Das Sammeln von Erfahrungen und das dabei gewonnene Wissen über Strukturmuster sind die Gründe dafür, dass Fachleute in ihren Bereichen herausragende Leistungen erbringen.
Die Fähigkeit von Schachspielern, komplexe Situationen auf dem Schachbrett schnell zu interpretieren, beruht nicht auf erstaunlichen visuellen Fähigkeiten, sondern vielmehr auf der kontinuierlichen Erkennung von Mustern, die mit der spezifischen Struktur des Schachspiels zusammenhängen. In dieser Entwicklung wandelt sich die subjektive Wahrnehmung zur sensorischen Spezialisierung. Die Fähigkeit einer Mutter und ihres Neugeborenen, einander zu verstehen, wächst, während die Mutter lernt, subtile Unterschiede im Weinen ihres Babys zu erkennen. Dies ist das Ergebnis eines tiefgreifenden sensorischen Lernprozesses.
Durch eine fundierte literarische Ausbildung werden die strukturellen Regeln der englischen Sprache klarer. Ein Phänomen in diesem Prozess ist der sogenannte Wortüberlegenheitseffekt: Menschen neigen dazu, ganze Wörter schneller zu erkennen als einzelne Buchstaben. Weitere Experimente zeigten außerdem, dass sich die Reaktionsgeschwindigkeit der Versuchspersonen bei den verschiedenen Lautvarianten deutlich verbesserte, selbst wenn diese zwar ähnliche physikalische Eigenschaften aufwiesen, sich aber in der Phonemkategorie unterschieden, was wiederum die Funktionsweise der zentralen Wahrnehmungserfahrung bestätigte.

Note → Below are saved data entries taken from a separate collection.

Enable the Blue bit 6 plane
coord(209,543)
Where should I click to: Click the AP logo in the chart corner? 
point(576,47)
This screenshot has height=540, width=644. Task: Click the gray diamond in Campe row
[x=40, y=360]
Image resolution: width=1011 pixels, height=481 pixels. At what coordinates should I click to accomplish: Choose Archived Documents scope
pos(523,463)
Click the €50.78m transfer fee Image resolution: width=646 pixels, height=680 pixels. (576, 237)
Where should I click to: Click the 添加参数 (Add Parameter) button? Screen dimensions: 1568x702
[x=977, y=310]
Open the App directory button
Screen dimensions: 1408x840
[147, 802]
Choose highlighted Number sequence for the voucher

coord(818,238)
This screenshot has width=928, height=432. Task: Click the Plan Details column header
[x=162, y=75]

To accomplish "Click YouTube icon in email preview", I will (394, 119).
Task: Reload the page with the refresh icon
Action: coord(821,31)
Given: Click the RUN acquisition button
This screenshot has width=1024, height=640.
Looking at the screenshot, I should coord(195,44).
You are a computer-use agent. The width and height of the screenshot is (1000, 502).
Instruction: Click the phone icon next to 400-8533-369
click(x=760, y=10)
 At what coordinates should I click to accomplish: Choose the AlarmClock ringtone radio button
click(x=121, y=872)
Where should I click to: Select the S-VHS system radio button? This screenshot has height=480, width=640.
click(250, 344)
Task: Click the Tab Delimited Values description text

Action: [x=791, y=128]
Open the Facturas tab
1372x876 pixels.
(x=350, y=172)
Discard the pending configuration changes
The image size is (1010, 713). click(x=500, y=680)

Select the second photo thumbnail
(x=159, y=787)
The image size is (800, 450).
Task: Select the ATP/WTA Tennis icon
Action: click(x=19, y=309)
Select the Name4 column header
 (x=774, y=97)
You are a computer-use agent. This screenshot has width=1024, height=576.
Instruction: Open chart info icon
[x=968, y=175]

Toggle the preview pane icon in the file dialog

Der Gedanke „Übung macht den Meister“ suggeriert, dass das gesamte Sinneserlebnis noch weiter verbessert werden kann.
Das Potenzial des sensorischen Lernens ist dem Menschen schon lange bekannt. Ob Weinverkostung, Stoffbewertung oder Sensibilität für musikalische Vorlieben – diese Fähigkeiten wurden bereits Mitte des 19. Jahrhunderts dokumentiert. Das taktile Training auf der Haut zeigte außerdem, dass sich die Fähigkeit der Teilnehmer, sensible Berührungsbereiche zu unterscheiden, mit fortschreitendem Training deutlich verbesserte. Diese Verbesserung hielt auch in den nächsten Tagen an, und der Verbesserungseffekt war oft auf den trainierten Bereich beschränkt.
Diese vorhandenen Forschungsergebnisse geben uns Anlass zum Nachdenken darüber, wie tief der sensorische Lernprozess reicht. Welche Auswirkungen hat die Kluft zwischen der Wahrnehmungsfähigkeit der meisten Menschen und der von Fachleuten auf unser Leben und unsere Arbeit?